Near the end of that semester, I found myself talking to the operations engineering branch chief and asking if I could return to see the operations side of the center. It was during these two co-operative education rotations that I decided I loved working with aircraft and changed the emphasis of my college education.
After graduating and being hired full time at Armstrong, I became the lead operations engineer for the C-20A, similar to a Gulfstream III aircraft, flying almost 750 hours supporting Unmanned Aerial Vehicle Synthetic Aperture Radar (UAVSAR) research. My role on the flights was to operate the Platform Precision Autopilot (PPA) from the cabin of the aircraft. The pilot would fly to a pre-planned line in the sky and release the aircraft to the PPA system, and I would ensure the aircraft stayed within a 10-meter tube the entire length of the line. This repeat-path flying was important to UAVSAR research. I made my first trip out of the country to image volcanoes in Central America while supporting the C-20A.

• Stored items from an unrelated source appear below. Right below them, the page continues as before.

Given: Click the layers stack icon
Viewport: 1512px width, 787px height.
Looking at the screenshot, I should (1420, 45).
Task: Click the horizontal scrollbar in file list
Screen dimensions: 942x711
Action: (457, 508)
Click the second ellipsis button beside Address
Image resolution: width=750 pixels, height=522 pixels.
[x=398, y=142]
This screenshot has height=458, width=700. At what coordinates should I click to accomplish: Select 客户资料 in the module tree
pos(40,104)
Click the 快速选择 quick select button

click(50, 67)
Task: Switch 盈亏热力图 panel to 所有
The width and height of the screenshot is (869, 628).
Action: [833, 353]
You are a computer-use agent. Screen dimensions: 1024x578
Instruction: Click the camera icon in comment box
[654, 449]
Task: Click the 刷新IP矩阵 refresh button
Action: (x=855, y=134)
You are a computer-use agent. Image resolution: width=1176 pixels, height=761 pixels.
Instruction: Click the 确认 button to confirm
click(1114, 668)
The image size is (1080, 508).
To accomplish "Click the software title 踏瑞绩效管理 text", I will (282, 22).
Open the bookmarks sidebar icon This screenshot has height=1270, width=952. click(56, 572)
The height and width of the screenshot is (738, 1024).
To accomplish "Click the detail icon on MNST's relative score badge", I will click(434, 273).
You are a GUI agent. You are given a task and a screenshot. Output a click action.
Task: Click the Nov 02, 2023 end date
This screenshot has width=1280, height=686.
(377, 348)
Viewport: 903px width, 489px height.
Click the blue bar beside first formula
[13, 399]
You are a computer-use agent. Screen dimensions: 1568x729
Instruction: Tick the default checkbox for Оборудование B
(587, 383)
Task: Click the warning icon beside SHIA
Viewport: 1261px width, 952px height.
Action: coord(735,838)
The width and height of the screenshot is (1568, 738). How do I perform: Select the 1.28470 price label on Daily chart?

After earning a masters degree in mechanical engineering and having twin daughters, I was asked to become the lead operations engineer of the Armstrong support aircraft fleet. There are 10 aircraft ranging from F-15s and F-18s to B-200s, a T-34 and a G-II that I support. I have been working with my fellow operations engineers to audit all of the maintenance records for these 10 aircraft. It has been the best way to learn about so many aircraft in a short period of time. The process can become tedious, but I persevere, knowing that the work helps bring the pilots and crew home safely each day.
Biography

From the time she was a little girl, Michelle Haupt has loved flying on airplanes. As she grew, she wondered what it would be like to travel in space. She discovered that mathematics was her favorite school subject. These interests led Haupt’s decision in seventh grade to become an aerospace engineer. It was during high school that Haupt added the goal of working for NASA. While in her freshman year at Missouri University of Science and Technology in Rolla, Haupt joined a student team who submitted a proposal to NASA’s Reduced Gravity Student Flight Opportunities Program. The proposal was accepted and Haupt flew aboard NASA’s C-9 microgravity aircraft and was hooked on NASA. The following year she submitted resumes for internships to several NASA centers. A call came from the smallest center she had applied to – Dryden (now Armstrong) Flight Research Center in Southern California. Haupt’s education focused on space technology until her Dryden internship where her first aircraft project experience was with the F15B Quiet Spike.After completing her bachelor’s degree, she returned to Dryden to become the lead operation’s engineer for NASA’s C-20A aircraft, traveling on deployments for synthetic aperture radar studies in the United States and Central America. This training, along with completing her master’s degree, was preparation for her current position as lead operations engineer for the fleet of support aircraft at NASA Armstrong. She directs four operations engineers managing 10 aircraft. Haupt is a member of an audit team that ensures aircraft maintenance records are thorough and correctly logged in NASA’s Aircraft Management Information System. This team has received awards for dedication to safety.